# Shielding a guitar pedal



## Impasse (Dec 9, 2009)

This is music-related at heart, but it's really an electrical problem.

I picked up a wah pedal at a pawn shop for half the retail price. That's a huge difference in price, as wah pedals are as overpriced as guitar pedals get (seriously, a hundred and twenty for a crossover circuit and a pot? I'd make the pedal myself but Radioshack doesn't sell the parts), but it was in the pawn shop 'cause there was no battery cover, and the rack-and-pinion assembly was rather stiff.

It also picks up AM radio.

I know it's not the amp or instrument. The radio only comes through when the pedal is engaged and all the way back. So what I need to do, I guess, is shield the circuitry. The pedal has a cast-iron case and aluminum bottom, with the only openings being the battery case on the bottom and a spot at the top for the pot. These are probably fairly elementary questions but I actually have very little knowledge about electricity and circuitry:

-Does metal shield a circuit from radio signals?

Work instructions - Please continue the forum post about shielding a guitar pedal from the point where it stops. The data that comes next has nothing to do with the guitar pedal post.

Stored data -
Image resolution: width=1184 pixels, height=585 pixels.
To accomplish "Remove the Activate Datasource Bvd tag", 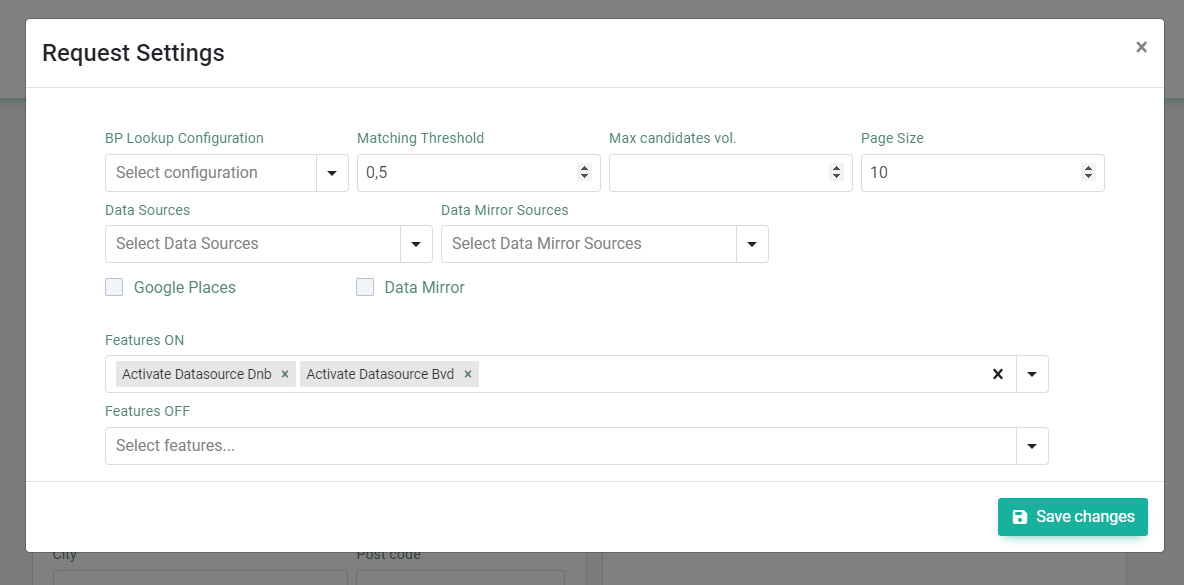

Final result -
-If it does, can I just slap a metal plate on the bottom?
-If it doesn't, how else can I shield the pedal?


----------



## Sinjo (Dec 10, 2009)

The only thing that would shield it is tinfoil ( reflective side facing out) or lead.

The radio, however should not affect a pedal, that's weird.


----------



## Tovarich Volk (Dec 13, 2009)

Impasse said:


> This is music-related at heart, but it's really an electrical problem.
> 
> I picked up a wah pedal at a pawn shop for half the retail price. That's a huge difference in price, as wah pedals are as overpriced as guitar pedals get (seriously, a hundred and twenty for a crossover circuit and a pot? I'd make the pedal myself but Radioshack doesn't sell the parts), but it was in the pawn shop 'cause there was no battery cover, and the rack-and-pinion assembly was rather stiff.
> 
> ...



 Check the cabling on it as well. A metal shield will provide RFI shielding, but if you're in a doom/stoner metal band, and the radio station your pedal picks up is a religious station, I wouldn't change a thing.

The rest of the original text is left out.